WHAT TO DO — Would you retype, word for word, the line with "Screen dimensions: 1456x819" and every line after it through the end of the records below?
[DATA EXTRACTS Boundary: Start]
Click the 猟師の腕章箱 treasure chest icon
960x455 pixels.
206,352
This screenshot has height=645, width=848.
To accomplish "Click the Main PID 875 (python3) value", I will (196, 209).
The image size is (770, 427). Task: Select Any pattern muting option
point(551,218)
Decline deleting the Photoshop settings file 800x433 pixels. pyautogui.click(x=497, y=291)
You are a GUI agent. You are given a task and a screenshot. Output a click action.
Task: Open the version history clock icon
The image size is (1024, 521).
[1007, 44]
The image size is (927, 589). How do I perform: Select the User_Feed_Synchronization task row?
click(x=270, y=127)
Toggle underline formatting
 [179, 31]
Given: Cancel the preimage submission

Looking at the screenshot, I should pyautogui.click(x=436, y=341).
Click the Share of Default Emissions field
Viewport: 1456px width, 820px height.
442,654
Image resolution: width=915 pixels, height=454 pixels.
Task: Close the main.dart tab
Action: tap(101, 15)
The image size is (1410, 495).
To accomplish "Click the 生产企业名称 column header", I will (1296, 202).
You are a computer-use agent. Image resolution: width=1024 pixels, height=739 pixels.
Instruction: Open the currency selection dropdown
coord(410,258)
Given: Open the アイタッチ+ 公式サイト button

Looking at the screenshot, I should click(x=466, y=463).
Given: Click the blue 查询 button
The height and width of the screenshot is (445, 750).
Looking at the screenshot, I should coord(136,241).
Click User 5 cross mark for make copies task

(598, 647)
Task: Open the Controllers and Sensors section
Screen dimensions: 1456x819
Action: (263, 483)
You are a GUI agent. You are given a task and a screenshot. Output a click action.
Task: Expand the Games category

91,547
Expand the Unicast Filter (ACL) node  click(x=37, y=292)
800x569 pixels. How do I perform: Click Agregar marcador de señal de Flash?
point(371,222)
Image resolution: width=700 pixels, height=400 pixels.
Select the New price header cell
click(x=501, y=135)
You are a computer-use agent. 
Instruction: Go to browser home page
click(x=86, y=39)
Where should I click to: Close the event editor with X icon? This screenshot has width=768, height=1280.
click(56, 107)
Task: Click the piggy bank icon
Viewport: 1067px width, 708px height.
[DATA EXTRACTS Boundary: End]
OUTPUT OF THE EXERCISE —
Screen dimensions: 1456x819
Action: (263, 483)
You are a GUI agent. You are given a task and a screenshot. Output a click action.
Task: Expand the Games category

91,547
Expand the Unicast Filter (ACL) node  click(x=37, y=292)
800x569 pixels. How do I perform: Click Agregar marcador de señal de Flash?
point(371,222)
Image resolution: width=700 pixels, height=400 pixels.
Select the New price header cell
click(x=501, y=135)
You are a computer-use agent. 
Instruction: Go to browser home page
click(x=86, y=39)
Where should I click to: Close the event editor with X icon? This screenshot has width=768, height=1280.
click(56, 107)
Task: Click the piggy bank icon
Viewport: 1067px width, 708px height.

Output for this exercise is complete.